Пэйринг и персонажи
Описание
Женщина-провокация. Его хитрое очарование и невинное безумие. Он несомненно знал, что ей уже не было ни тревожно, ни боязно, ни холодно, чтобы прижиматься к нему словно в отчаянной попытке согреться, и во взгляде с поволокой остался совсем не страх... Но как выдержать, как не удовлетворить эту просьбу?
Самый верный способ избавиться от послевкусия дурного сна
24 июля 2024, 12:43
— Артём, нет! Гена!
С криком, чуждым собственному голосу, Ирина оторвалась от жаркой подушки и села на кровати. Образы очередного кошмара спешно теряли свои очертания, оставляя лишь бешеное сердцебиение, но она не могла освободиться от неподдельного ощущения реальности. В такт настроению по стеклу гулко барабанил дождь.
Она снова видела Артёма. Видела Гену. Мужчины снова встретились в её снах и не сошлись в мирном диалоге, и ей, оказавшейся между двух огней, довелось их разнимать — спиной закрывать мужа и уворачиваться от кулаков родного сына; падать и через боль подниматься; не понимать, как выбрать сторону, к кому обращаться в попытках вразумить и как вообще избавиться от драмы, обернувшейся фарсом.
При свете дня нервная дрожь этой истории понемногу отпустила. Квартира отца Кривицкого почти перестала напоминать Ирине о том, что была квартирой отца Кривицкого — была их непривычно скромным, но уютным гнёздышком, в котором можно не вспоминать о былом, не ждать подвоха и оставлять броню за порогом. Павлова никогда не подумала бы, но в поговорке о милом и шалаше была доля и её правды. Гена ежеминутно вился рядом и, не позволяя никаким гнетущим мыслям занимать её светлую голову, окружал непомерной заботой и поддержкой — интерьеры квартиры больше не имели значения. Её домом были его объятия.
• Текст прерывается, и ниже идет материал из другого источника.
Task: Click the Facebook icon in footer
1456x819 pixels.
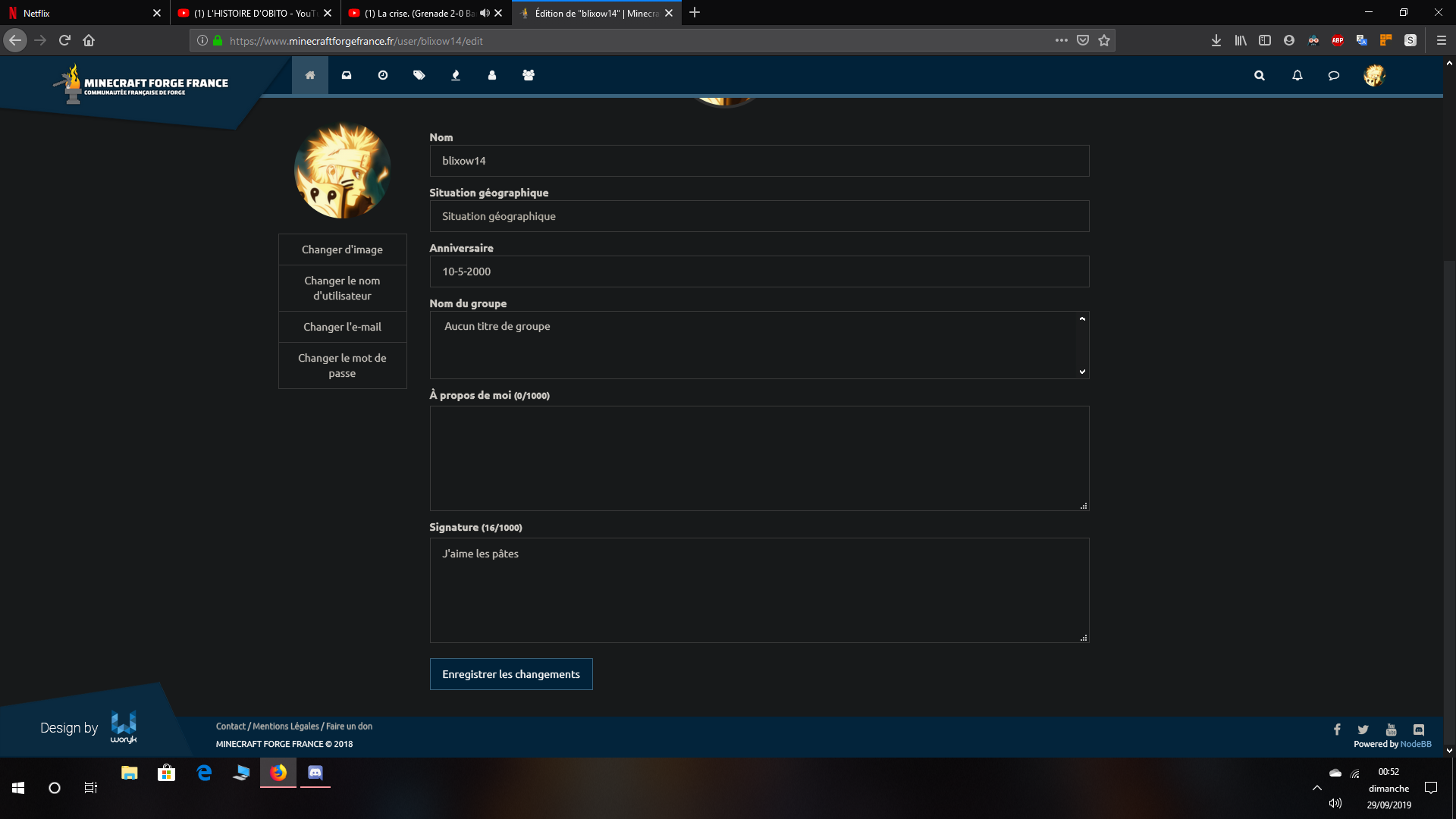Action: tap(1337, 730)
Но ночью… Ночью призраки прошлого обрастали плотью и тревожили её бессонницей, а, когда бессилие всё же отправляло Ирину в дрёму, приходили в туманных кошмарах. Туман не мешал различать лица: кошмаром был её голубоглазлый мальчик. Теперь, наяву, он снова звонил совсем редко и, не переставая рассказывать о новом доме и семейном счастье, забывал, что Ирина тоже когда-то была его семьёй. Не той женщиной, которая через столько унижений продала квартиру и отдала ему деньги, ведь обязывалась помогать всегда и во всём, пока будет жива, а просто мамой. Мамой, которую положено любить лишь за то, что она существовала. Забывал… Но во снах Артём вспоминал о ней чаще. Снова необдуманно ранил, снова поражал бесстыдной корыстью, снова убивал безразличием, а порой и всё чаще в последнее время — вставал в противостояние с Кривицким. Всё чаще не только словесное, всё чаще остервенелое, низкое и тем пугающее, когда казалось, что опускаться ниже в её взаимоотношениях с сыном, в их представлениях друг о друге уже некуда.
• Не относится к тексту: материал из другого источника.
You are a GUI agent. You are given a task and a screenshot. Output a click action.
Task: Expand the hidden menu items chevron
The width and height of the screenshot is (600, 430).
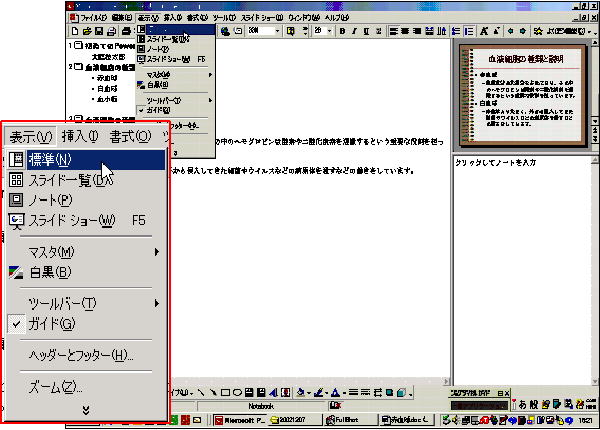coord(86,409)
— Ира? Ты чего? — слева загорелся ночник и, повернув голову, Павлова встретила взволнованный взгляд сонного супруга. — Снова что-то приснилось?
Она кивнула и потёрла лицо. Дрожащие пальцы неловко заправили за ухо вьющуюся перед глазами прядь волос.
Без лишних вопросов, прогнав так и склоняющий обратно к подушке сон, Геннадий поплёлся на кухню и принёс стакан воды. Ирина залпом осушила его и в ещё ощутимой жажде утешения нырнула в раскрытые объятия, прислоняясь к мужскому боку и позволяя тёплым рукам укрыть спину, губам — скользнуть по виску.
— Одно и то же…
— Ч-ш-ш, всё хорошо, — он, конечно, догадывался о том, что она видела, и в отчаянном крике знакомых имён слышал, что ни время, ни его присутствие рядом совсем не помогли ей залечить раны, оставленные дурными поступками сына. — Не бойся, я с тобой. Всё хорошо.
— А тебе… снятся кошмары? — Ирина, чувствуя, как тревога неторопливо, но всё же ослабляла хватку, ещё теснее прижалась к мужу с почти наивным вопросом, за которым пряталась какая-то детская необходимость знать, что со своим страхом ты была не одна.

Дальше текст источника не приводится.